Earth Day Reflections: Water, Indicator: Impaired Stream Miles
This year, we celebrate the 50th Anniversary of Earth Day, a grassroots movement that culminated into the largest public demonstration yet observed in the United States, mobilizing 20 million people on behalf of Mother Earth.
 
The outpouring of public activism quickly leveraged a political response. In the years following Earth Day, the federal government established the Environmental Protection Agency and passed a series of laws designed to safeguard the air we breathe, water we drink, and land on which we live.
 
Reflecting on the first Earth Day and the environmental movement that followed, John C. Whitaker, Cabinet Secretary to President Nixon, had this to say:
 
“The feverish pitch of Earth Day 1970 passed, but the environmental movement did not go away. Instead, the drive for a cleaner environment became part of our national ethic. Now it is taken for granted, the best possible testimonial that progress is being made. Our nation’s thinking has changed. Endorsing growth without regard to the quality of that growth seems forever behind us.

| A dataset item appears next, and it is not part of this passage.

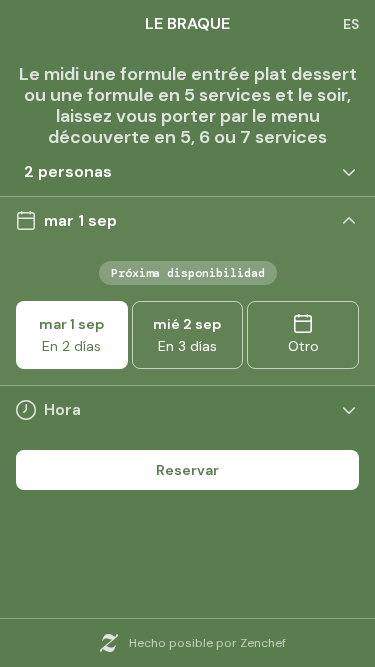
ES (351, 24)
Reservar (187, 470)
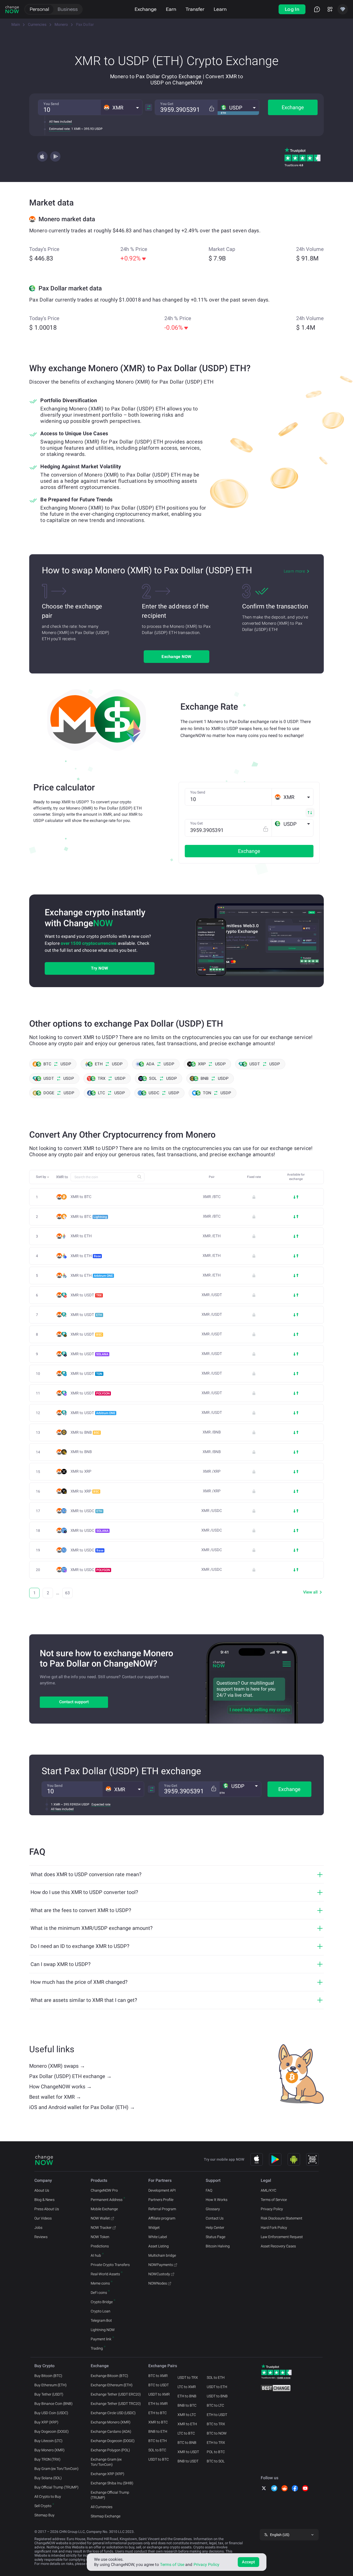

The failure of the economy to take into full account the social costs of environmental pollution is being rectified.”
 
Those words were written in 1988.
 
Can the same be said of America today? Is a clean environment still a keystone of our national ethic? Or have we taken for granted the progress that 20 million people demanded 50 years ago?
 
In this short series titled Earth Day Reflections, we consider the role of Earth Day and the evolution of America’s stewardship ethic in three parts: first, we look back on the past to remind ourselves of how far we’ve come; then we consider the state of our environment today, celebrating and calibrating our environmental victories; and finally, we look to the future and acknowledge both the challenges and opportunities ahead.
 
The Past: Waters of the Past
 
“Chocolate brown, oily, bubbling with subsurface gasses, it oozes rather than flows.”
 
Time magazine published this odious description of Cleveland’s Cuyahoga River in 1969, after the river burst into flames for the thirteenth time.
 
The Cuyahoga, a river in which a person “does not drown, but decays,” had been periodically catching fire since the late 1800s. At the time, Cleveland was a bustling manufacturing powerhouse and the Cuyahoga had long functioned as a repository for the city’s raw sewage and industrial waste.
 
These dumping practices were mirrored in cities across the country; urban rivers served as little more than sewage receptables.
 
Fish kills, dead zones, wetland destruction, and yes, the occasional river fire: this was the state of our water before the first Earth Day in 1970.
 
Earth Day and the Present: Changing Tides
 
Although the flammability of the Cuyahoga had been well-documented, the dying river didn’t earn notoriety until the 1969 fire and the Time magazine publication. The Time story lit its own fire in the heart of the American people and leveraged the mounting momentum of the United States’ burgeoning environmental movement to motivate political action.
 
In 1972, just two years after the first Earth Day, the Federal Water Pollution Control Act of 1948 was amended, becoming what we know today as the Clean Water Act. While the Federal Water Pollution Control Act was the first major U.S. law to address water pollution, it lacked bite.
 
The Clean Water Act of 1972 granted new enforcement authority to a fledgling Environmental Protection Agency (EPA) to implement pollution control programs and restructured the previous water quality regulations making it illegal for any person to discharge pollutants without a permit.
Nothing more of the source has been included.